### Text
#####
# The UPS light



## bykfixer (Jul 21, 2018)

My step son has been with UPS for a few years now and hopes to become a driver soon. Yesterday he saw that they now issue flashlights to drivers and thought of me. 

Now keep in mind they run a tight ship. So the equipment they issue such as ink pens are going to be the very inexpensive type. Well same goes for the plastic body'd 3 triple A number with a reverse clicky and map reader type dome lens. 






It starts on high, with what appears to be about 15-25 blumens with a max throw thanks to the convex lens. A low looks to be about half that. Then it has a flash setting. It works like this. Click for high, click again for low and third time is flash. It seems like a mechanical thing as it moves to the next setting no matter how long you waited from the previous. Even if you remove the batteries. 
Kinda annoying really. 

Getting beyond the interface it's got some cool features for a 29¢ flashlight. Like I said it throws like a much brighter light. Even on low it tosses light forward well. It tailstands at either end so in the case of a glass table top it'll light up the floor area. Tailstand it bezel up for a lantern.

A few photos:




The convex lens





The tail cap. Recessed button.





High beam





Low beam





Lantern mode high





Lantern mode low. 

To me the flash is good if a break down occurs after dark, the high mode can spot a house number and low is good for spotting packages in a darkened cargo portion of the truck. 
More of a novelty to this flashaholic and I will definitely not store the supplied batteries in the thing. 
Oh and it has a nail hook at the bezel end. I suppose the intention is a ceiling bounce thing indoors. But it also acts as an anti-roll device.

Edit: 
It runs off an 18500.


----------



## LiftdT4R (Jul 22, 2018)

Very cool!! Looks like the bare minimum to get the job done but works nonetheless. I wonder who makes these for UPS? I bet UPS went through a good but to get these designed for their specific purpose. Too bad they couldn't have at least done them out of aluminum.
#####
### Material provided
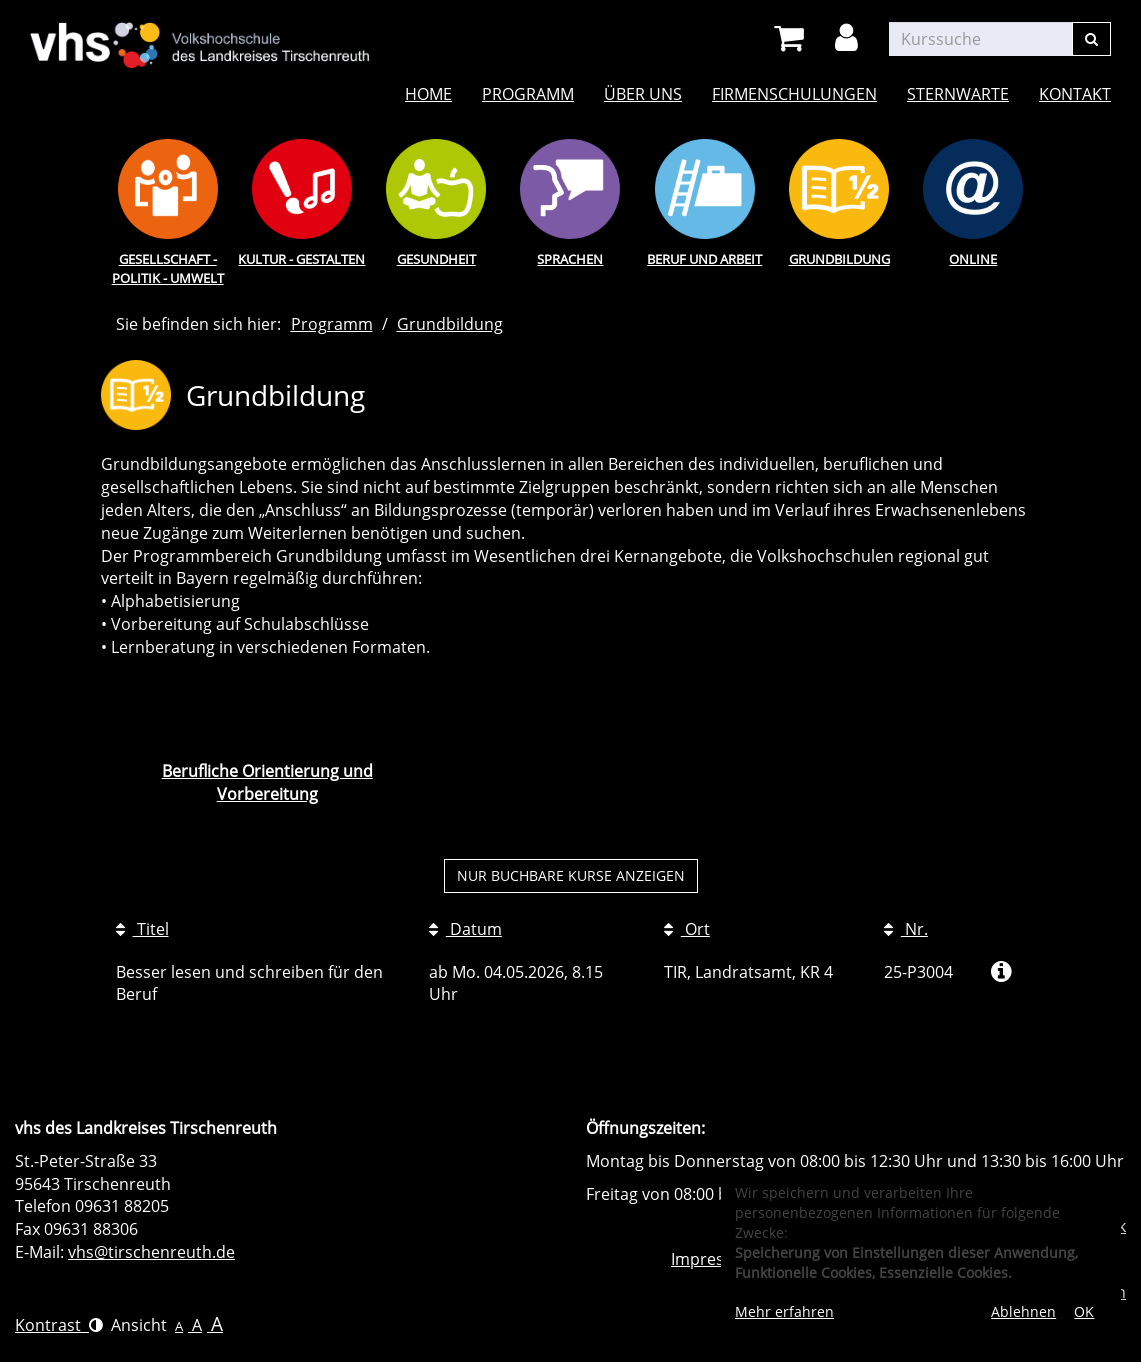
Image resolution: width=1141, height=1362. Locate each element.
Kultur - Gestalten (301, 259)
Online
#####
### Set problem A
In the UPS light thread, what battery does the flashlight run off?
### Set problem B
Reproduce the passage of the UPS light thread that begins with the words "To me the flash" and ends after "an anti-roll device.".

### Written solution A
An 18500.

### Written solution B
To me the flash is good if a break down occurs after dark, the high mode can spot a house number and low is good for spotting packages in a darkened cargo portion of the truck. 
More of a novelty to this flashaholic and I will definitely not store the supplied batteries in the thing. 
Oh and it has a nail hook at the bezel end. I suppose the intention is a ceiling bounce thing indoors. But it also acts as an anti-roll device.